Anma törenlerinden birisine de, Halkalı’dakine de CHP Genel Başkanı Kemal Kılıçdaroğlu katılmış..
Ve o törende Kılıçdaroğlu da bir konuşma yapmış..
Konuşmada çok güzel, çok dikkat çekici, ibretamiz bir çelişkiye de işaret etmiş sayın Kılıçdaroğlu..

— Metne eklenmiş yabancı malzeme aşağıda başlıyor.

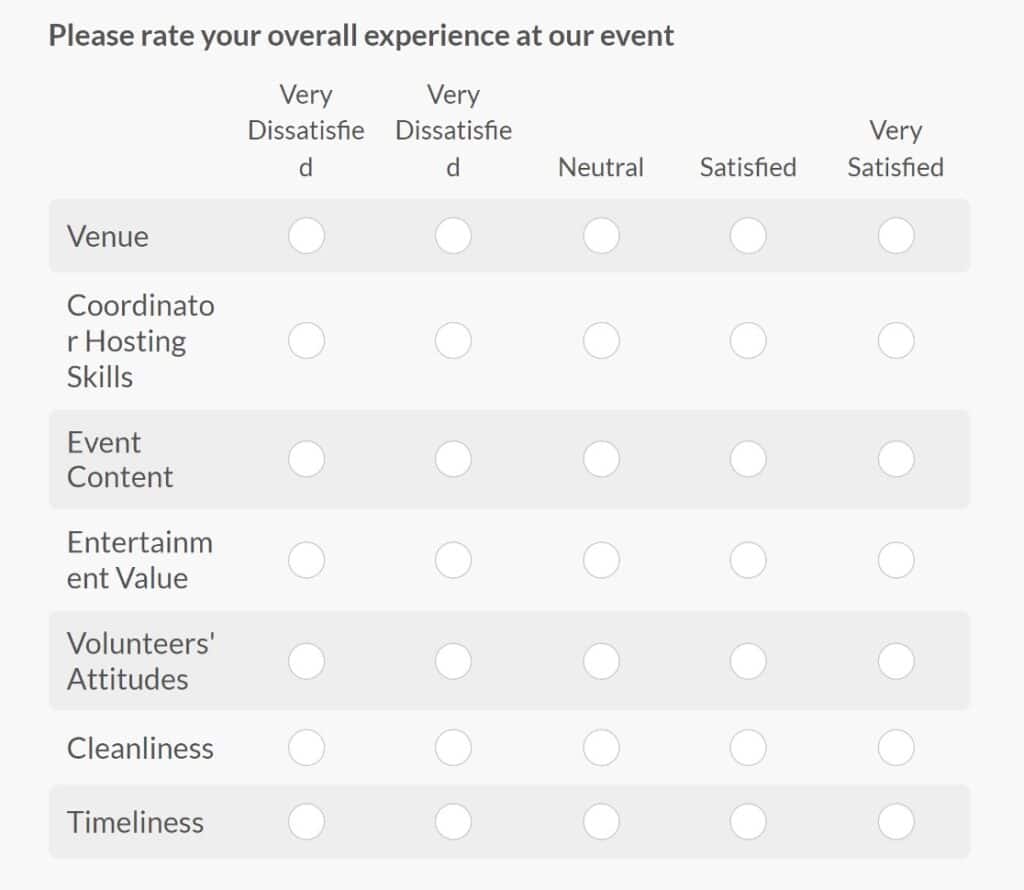The height and width of the screenshot is (890, 1024).
Task: Select Neutral rating for Venue
Action: pyautogui.click(x=601, y=236)
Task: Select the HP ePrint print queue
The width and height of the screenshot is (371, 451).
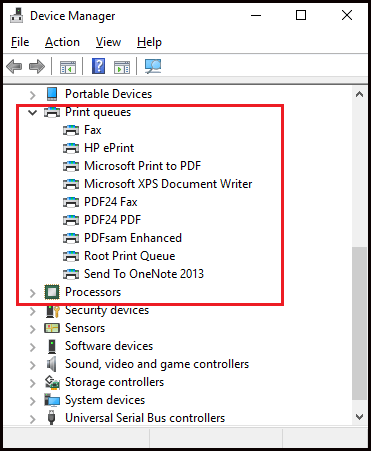Action: point(109,148)
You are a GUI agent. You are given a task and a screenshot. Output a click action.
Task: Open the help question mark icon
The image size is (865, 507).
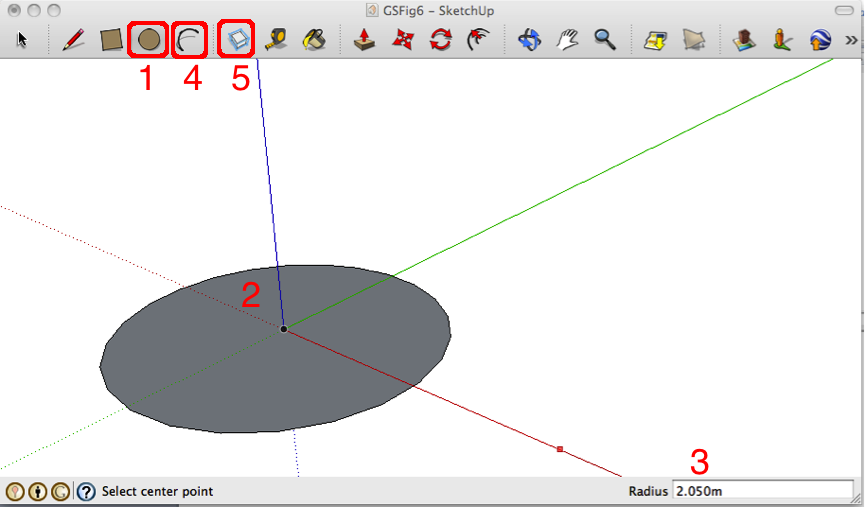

Toplumda sık sık şahit olduğumuz, siyaset dünyasında ise artık olağan hale gelmiş çelişkiyi, bakın ne kadar güzel özetlemiş, Kılıçdaroğlu:
“Hz. Hüseyin’e ağlayıp, Yezid gibi davranmak..”
Müthiş bir vurgu..
İnsanı titreten; riyakarlıkların altı kelime ile ifşası..
Maskeleri indiren özetin özeti bir cümle..
Benim gözümde bir anda, Latif Şimşek’in, Cemal Enginyurt ve (haydi koruması demeyelim, kendi savunmasındaki anlatımını doğru kabul edelim) danışmanının arkadaşından yediği yumruklar, iteklemeler canlanıyor..
“CHP Genel Başkanı, Latif Şimşek’e vicdansızca yumruklar atıldığı bir günde ‘Hz. Hüseyin’e ağlayıp, Yezid gibi davranmak..’ cümlesi kuruyorsa, demek ki sözünün hakkını da verecek” diye ümitleniyorum..
Kılıçdaroğlu’nun konuşmasının tamamını okumaya koyuluyorum..
Kılıçdaroğlu devam ediyor:
“Günümüzün Yezid’i anlayışına ama, fakat, ancak, lakin ile cümleler kurarak meşruiyet kazandırmamalıyız.”